CD4 helper T cells, which normally assist other cells of the immune system during an infection, and CD8 killer T cells, which directly attack and eliminate infected cells, are two of the body's most important immune cells for defending against diseases. Earlier research studies have shown that helper T cells can become killer cells in some instances. However, the specific mechanism of action that allowed this to occur was not known until now.
"We have identified the molecular switch that enables CD4 T cells to override their programming as helper cells and transform into cytolytic (killer) cells," said La Jolla Institute scientist and study co-leader Hilde Cheroutre, Ph.D. "Our team also showed that these transformed helper T cells represent a separate and distinct population of cells. They are not a subset of TH-1 helper cells as previously thought."
Jay A. Berzofsky, M.D., Ph.D., chief of the Vaccine Branch at the National Cancer Institute's Center for Cancer Research, called the finding "a major advance" that provides new understanding about the cell's lineage and basic mechanisms. Dr. Berzofsky was among the researchers whose work in the 1980s first demonstrated that helper cells could convert to killer cells. "Understanding how these cells derive and what causes them to switch from helper T cells to cytolytic T cells is an important step to learning how to manipulate them in disease," he said, noting it could lead to novel approaches "either to turn these cells off in autoimmune disease or turn them on in infectious diseases."
He added that the finding could also have important implications in cancer. "We need all of the cytolytic machinery that we can get to try to destroy cancers," he said. "If we can learn to turn them on, I think it's reasonable to believe that these cytolytic T cells can play an important role in controlling cancer."

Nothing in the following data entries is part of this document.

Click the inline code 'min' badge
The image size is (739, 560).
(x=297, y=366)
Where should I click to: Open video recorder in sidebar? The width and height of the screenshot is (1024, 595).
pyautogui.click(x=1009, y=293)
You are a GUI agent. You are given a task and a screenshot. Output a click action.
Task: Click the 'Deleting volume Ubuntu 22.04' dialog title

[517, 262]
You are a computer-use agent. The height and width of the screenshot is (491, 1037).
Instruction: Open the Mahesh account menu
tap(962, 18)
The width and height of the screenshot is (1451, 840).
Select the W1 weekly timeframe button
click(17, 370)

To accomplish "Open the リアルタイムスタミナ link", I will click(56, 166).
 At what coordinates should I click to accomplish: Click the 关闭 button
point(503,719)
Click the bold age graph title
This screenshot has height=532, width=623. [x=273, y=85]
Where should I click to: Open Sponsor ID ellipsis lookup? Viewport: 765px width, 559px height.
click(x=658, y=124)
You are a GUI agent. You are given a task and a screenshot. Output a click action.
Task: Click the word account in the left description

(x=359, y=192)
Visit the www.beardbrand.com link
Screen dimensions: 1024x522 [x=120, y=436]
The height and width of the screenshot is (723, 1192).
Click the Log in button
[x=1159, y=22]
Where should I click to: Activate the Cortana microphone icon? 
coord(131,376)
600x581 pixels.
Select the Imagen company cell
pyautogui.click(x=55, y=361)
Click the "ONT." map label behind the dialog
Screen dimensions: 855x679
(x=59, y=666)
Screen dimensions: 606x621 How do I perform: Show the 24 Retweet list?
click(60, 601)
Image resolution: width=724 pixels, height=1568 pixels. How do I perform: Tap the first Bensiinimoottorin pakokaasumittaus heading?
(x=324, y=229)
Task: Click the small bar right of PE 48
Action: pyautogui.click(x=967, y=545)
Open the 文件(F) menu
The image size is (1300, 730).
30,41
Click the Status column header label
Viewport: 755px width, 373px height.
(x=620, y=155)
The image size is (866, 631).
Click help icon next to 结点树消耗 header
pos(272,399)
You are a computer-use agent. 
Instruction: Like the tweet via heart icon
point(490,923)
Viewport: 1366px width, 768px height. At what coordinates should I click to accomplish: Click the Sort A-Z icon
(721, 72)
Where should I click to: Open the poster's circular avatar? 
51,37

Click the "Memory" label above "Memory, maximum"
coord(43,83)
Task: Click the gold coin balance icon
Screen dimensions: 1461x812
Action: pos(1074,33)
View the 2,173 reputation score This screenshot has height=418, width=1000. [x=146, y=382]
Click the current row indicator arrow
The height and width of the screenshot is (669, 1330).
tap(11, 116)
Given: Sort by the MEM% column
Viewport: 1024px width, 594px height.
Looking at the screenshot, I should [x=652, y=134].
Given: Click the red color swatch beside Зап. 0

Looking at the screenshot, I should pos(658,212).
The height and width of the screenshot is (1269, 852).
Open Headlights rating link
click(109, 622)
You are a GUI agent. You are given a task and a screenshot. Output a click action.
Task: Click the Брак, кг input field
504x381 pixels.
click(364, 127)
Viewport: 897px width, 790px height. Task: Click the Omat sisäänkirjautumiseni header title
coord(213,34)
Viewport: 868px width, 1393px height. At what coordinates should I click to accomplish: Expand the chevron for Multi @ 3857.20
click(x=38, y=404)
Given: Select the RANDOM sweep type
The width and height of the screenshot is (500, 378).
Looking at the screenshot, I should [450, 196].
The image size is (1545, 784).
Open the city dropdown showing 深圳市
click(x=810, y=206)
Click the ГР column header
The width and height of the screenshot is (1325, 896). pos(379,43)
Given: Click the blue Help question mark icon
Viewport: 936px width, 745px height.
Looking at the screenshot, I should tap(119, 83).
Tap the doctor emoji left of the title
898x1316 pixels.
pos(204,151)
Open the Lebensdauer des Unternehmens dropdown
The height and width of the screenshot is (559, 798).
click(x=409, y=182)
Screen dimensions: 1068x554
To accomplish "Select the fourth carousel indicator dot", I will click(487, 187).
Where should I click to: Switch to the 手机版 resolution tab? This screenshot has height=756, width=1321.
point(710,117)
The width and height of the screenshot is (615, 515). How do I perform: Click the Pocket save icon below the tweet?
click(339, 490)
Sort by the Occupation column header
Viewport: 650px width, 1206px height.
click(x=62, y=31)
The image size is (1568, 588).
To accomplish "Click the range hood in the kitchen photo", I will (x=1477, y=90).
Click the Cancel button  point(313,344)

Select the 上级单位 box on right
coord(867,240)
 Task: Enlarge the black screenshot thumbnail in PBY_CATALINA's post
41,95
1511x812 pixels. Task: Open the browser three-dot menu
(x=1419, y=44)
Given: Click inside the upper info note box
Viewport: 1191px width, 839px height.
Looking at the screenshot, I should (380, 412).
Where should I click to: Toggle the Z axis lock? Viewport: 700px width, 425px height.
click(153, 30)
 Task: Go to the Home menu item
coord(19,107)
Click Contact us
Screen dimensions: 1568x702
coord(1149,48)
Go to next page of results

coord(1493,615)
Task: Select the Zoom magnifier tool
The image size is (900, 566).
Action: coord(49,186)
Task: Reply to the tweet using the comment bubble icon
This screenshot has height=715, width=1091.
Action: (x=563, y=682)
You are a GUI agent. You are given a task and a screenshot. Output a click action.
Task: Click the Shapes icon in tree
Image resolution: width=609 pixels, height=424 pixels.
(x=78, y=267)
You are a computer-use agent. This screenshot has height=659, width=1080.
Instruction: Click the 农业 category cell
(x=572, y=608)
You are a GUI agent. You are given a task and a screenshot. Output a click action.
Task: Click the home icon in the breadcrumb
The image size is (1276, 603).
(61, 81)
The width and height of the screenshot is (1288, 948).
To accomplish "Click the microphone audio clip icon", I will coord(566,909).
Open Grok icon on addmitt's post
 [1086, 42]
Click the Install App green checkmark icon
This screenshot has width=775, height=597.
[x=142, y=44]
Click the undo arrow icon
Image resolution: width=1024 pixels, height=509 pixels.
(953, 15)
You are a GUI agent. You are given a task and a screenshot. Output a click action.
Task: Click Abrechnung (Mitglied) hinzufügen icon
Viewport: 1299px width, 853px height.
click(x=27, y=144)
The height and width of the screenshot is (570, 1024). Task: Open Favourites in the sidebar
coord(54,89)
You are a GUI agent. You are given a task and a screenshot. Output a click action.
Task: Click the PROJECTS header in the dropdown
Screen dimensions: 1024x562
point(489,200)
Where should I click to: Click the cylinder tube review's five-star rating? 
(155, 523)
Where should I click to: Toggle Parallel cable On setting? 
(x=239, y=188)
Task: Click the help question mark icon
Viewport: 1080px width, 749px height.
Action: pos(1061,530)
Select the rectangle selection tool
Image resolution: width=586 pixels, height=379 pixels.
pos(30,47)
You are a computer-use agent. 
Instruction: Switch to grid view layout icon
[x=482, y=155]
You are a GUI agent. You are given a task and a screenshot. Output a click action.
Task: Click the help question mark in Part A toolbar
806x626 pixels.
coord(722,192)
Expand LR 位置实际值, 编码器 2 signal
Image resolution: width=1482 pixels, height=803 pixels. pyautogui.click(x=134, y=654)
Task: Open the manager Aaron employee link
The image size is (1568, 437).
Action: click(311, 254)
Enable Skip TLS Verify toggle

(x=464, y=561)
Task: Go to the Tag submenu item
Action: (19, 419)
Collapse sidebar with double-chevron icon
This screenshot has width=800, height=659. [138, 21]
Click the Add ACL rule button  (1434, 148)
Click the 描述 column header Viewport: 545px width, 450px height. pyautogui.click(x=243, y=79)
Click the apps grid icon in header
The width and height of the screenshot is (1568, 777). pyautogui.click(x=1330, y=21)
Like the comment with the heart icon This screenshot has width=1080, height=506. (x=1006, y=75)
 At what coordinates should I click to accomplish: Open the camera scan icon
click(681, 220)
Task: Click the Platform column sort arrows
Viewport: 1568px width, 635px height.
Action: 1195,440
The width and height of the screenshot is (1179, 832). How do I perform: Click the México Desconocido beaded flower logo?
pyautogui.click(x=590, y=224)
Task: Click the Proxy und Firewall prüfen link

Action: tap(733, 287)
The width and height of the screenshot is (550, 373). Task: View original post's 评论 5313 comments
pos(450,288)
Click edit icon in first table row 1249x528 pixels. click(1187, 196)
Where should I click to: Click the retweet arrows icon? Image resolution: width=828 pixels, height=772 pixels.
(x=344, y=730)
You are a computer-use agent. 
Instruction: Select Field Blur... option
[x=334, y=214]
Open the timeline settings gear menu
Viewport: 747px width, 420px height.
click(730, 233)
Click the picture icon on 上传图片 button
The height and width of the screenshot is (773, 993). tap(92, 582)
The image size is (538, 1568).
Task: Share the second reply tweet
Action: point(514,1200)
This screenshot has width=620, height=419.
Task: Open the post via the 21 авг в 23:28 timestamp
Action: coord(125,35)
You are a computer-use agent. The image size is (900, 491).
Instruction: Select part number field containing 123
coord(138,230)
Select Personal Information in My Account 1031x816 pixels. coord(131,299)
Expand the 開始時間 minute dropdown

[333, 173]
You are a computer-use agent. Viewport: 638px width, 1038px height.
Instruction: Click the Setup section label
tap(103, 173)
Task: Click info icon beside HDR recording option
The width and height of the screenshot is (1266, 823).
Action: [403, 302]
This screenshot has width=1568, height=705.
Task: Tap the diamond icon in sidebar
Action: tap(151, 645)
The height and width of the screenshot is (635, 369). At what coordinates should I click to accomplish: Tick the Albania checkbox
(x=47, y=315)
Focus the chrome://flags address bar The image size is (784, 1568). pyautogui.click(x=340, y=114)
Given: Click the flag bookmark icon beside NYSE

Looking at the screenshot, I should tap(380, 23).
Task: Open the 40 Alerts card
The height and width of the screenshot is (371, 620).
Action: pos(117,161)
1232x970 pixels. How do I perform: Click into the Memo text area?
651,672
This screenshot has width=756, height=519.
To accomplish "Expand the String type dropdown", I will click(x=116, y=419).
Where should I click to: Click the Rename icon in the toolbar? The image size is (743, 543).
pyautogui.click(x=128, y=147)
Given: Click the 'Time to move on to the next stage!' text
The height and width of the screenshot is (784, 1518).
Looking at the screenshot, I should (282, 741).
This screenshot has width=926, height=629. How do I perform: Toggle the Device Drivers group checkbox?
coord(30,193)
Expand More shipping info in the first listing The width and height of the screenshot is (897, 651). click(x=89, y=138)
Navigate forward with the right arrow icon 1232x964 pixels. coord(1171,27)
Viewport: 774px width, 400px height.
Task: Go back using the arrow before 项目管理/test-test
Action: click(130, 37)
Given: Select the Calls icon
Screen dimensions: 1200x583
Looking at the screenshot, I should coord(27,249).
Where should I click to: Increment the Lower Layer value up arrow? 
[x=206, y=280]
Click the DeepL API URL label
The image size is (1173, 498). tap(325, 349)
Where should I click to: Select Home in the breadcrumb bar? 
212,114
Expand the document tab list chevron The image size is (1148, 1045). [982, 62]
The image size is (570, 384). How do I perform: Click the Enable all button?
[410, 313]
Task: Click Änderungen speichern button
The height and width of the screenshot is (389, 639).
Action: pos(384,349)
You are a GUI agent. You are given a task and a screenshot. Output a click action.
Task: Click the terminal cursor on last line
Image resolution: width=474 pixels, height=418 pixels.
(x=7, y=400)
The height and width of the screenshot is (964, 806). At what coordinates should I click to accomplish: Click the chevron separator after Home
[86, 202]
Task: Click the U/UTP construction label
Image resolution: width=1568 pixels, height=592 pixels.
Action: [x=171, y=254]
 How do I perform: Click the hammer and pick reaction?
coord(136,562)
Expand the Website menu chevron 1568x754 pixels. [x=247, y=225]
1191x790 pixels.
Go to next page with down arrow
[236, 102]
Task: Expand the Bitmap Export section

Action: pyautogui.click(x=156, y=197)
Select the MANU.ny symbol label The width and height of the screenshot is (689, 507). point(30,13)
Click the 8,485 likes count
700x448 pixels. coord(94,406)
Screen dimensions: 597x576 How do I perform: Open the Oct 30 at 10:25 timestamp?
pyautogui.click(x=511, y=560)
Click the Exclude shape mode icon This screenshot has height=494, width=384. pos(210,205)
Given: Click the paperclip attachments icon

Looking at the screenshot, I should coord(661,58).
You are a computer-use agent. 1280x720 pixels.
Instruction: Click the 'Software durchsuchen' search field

The findings were published today in Nature Immunology in a paper entitled "Transcriptional reprogramming of mature CD4 helper T cells generates distinct MHC class II-restricted cytotoxic T lymphocytes." Dr. Cheroutre is co-senior author on the study together with Dr. Ichiro Taniuchi of the RIKEN Research Center for Allergy and Immunology in Yokohama, Kanagawa, Japan. First authors on the paper are: Mohammad Mushtaq Husain, Ph.D., of the La Jolla Institute; Daniel Mucida, Ph.D., formerly of the La Jolla Institute, now at Rockefeller University; Femke van Wijk, Ph.D., formerly of the La Jolla Institute, now at the University Medical Center Utrecht, The Netherlands, and Sawako Muroi, of the RIKEN Institute.
Mitchell Kronenberg, Ph.D., La Jolla Institute president & chief scientific officer, said the study reflects the very successful collaboration between the La Jolla Institute and RIKEN in Japan, which have joined efforts on a number of projects over the years.
In the study, the researchers found that a certain transcription factor, which are molecules in the cell nucleus that control the activity of cells, continually suppresses the killer T cell lineage in helper T cells. Using mice, the team showed that turning off this transcription factor (ThPOK) enabled the helper cells in the body's peripheral areas, like the blood, spleen and the intestine, to override their original programming and to become killer T cells. "While our work focused on the intestines, we found that helper T cells in all tissues of the body have the potential to become killer cells in response to recognition of viral, tumor or other antigens in the context of cytokines such as IL-15," said Dr. Cheroutre.
Jonathan Braun, M.D., chair of the Department of Pathology and Laboratory Medicine at UCLA's David Geffen School of Medicine, praised the study as laying the groundwork for using T helper cells in a much more aggressive manner. "Helper T cells are mainly understood for their role in regulating other immune cells," he said. "This work reveals how they themselves can be triggered to become the action cells in the immune response. This opens new possibilities for how to manipulate them therapeutically in disease."